The standard opening page has three main sections: observation overview, pipeline summary, and observation summary.
If the data is manually calibrated, you can review the calibration with the *.png and *.txt  files in the qa directory. These display helpful plots and statistics about the calibration.
 
== Flag bad data (optional) ==
 
Plotms() should be used to find worrisome data points by iterating through fields and spws. This should be done on the *.ms.split.cal files in the calibrated directory. The remainder of this guide should be run in CASA.
 
<source lang="python">
# in CASA
fieldlist = ['3'] # change to list of science data fields to inspect
spwlist = ['1'] # change to list of science spws to inspect
 
for vis in vislist:
    for field in fieldlist:
        for spw in spwlist:
            plotms(vis=vis,xaxis='uvwave',yaxis='amp',avgtime='3e8',
                  field=field,spw=spw)
            raw_input("push enter to continue")
            plotms(vis=vis,xaxis='chan',yaxis='amp',avgtime='3e8',
                  field=field,spw=spw)
            raw_input("push enter to continue")
</source>
 
Save the original flags of each ms prior to flagging any additional data.
 
<source lang="python">
# in CASA
for vis in vislist:
    flagmanager(vis=vis,
                mode='save',
                versionname='original_flags')
</source>
 
Use flagdata() if you find any additional antennas, data, SPW, etc which need to be flagged.

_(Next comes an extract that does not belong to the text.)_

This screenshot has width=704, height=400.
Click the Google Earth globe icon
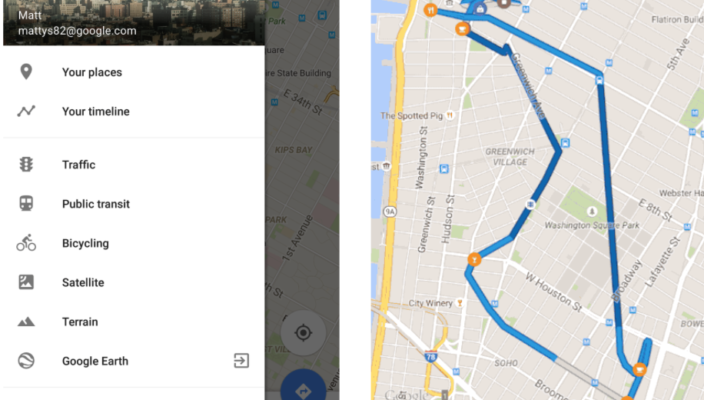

Update the following command with the specific ms name with the vis parameter and any antenna, SPW, etc. Once the data is flagged, the flagging can be checked by using plotms.
 
<source lang="python">
# in CASA
flagdata(vis='',mode='manual',action='apply',flagbackup=False)
</source>
 
If you need to restore original flags, use the following command. You will need to update the ms name in the vis parameter.
 
<source lang="python">
# in CASA
flagmanager(vis='',mode='restore',versionname='original_flags')
</source>
 
== Flux Equalization (optional) ==
 
Flux equalization can be used if you have multiple executions using the same phase calibrator.
 
If you have determined flux equalization is required for your data, please file a Helpdesk ticket (help.almascience.org) and a NAASC staff member can assist you by generating a script for your measurement sets. Flux equalization is not generally recommended unless deemed absolutely necessary.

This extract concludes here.